**Problem description**
Repeat exactly the lines below that lie between the line with "Expand the 108% zoom level dropdown" and the line with "Given: Click the Columns shelf grid icon", counting both of those lines as part of the answer.

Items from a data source
________________________
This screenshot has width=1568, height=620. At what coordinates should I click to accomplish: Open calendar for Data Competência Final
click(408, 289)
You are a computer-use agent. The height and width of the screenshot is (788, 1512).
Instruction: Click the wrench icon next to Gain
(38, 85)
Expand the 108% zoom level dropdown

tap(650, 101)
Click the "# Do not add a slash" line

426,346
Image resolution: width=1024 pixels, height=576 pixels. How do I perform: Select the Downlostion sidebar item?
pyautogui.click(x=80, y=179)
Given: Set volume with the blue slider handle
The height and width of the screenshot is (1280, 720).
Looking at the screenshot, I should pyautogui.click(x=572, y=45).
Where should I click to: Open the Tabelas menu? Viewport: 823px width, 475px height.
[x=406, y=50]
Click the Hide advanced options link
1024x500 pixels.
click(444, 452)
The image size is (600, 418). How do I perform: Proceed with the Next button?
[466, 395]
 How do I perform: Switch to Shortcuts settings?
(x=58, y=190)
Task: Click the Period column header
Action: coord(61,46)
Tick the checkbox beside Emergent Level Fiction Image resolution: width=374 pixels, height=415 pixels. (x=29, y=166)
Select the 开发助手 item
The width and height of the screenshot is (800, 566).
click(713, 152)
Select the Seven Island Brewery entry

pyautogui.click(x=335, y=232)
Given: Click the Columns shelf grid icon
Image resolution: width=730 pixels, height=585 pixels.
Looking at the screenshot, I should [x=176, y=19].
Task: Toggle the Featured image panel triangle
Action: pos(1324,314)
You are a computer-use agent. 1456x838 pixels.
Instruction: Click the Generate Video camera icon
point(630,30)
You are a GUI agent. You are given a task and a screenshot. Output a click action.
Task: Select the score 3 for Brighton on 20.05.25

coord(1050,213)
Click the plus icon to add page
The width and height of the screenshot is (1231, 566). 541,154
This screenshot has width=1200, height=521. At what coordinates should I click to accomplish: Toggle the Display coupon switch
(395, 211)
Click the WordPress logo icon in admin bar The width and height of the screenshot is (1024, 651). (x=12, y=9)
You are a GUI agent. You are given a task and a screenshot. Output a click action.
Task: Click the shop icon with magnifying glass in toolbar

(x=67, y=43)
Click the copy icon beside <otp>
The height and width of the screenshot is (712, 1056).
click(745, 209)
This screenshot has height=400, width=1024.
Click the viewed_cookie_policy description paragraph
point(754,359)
________________________
**Written solution**
Expand the 108% zoom level dropdown

tap(650, 101)
Click the "# Do not add a slash" line

426,346
Image resolution: width=1024 pixels, height=576 pixels. How do I perform: Select the Downlostion sidebar item?
pyautogui.click(x=80, y=179)
Given: Set volume with the blue slider handle
The height and width of the screenshot is (1280, 720).
Looking at the screenshot, I should pyautogui.click(x=572, y=45).
Where should I click to: Open the Tabelas menu? Viewport: 823px width, 475px height.
[x=406, y=50]
Click the Hide advanced options link
1024x500 pixels.
click(444, 452)
The image size is (600, 418). How do I perform: Proceed with the Next button?
[466, 395]
 How do I perform: Switch to Shortcuts settings?
(x=58, y=190)
Task: Click the Period column header
Action: coord(61,46)
Tick the checkbox beside Emergent Level Fiction Image resolution: width=374 pixels, height=415 pixels. (x=29, y=166)
Select the 开发助手 item
The width and height of the screenshot is (800, 566).
click(713, 152)
Select the Seven Island Brewery entry

pyautogui.click(x=335, y=232)
Given: Click the Columns shelf grid icon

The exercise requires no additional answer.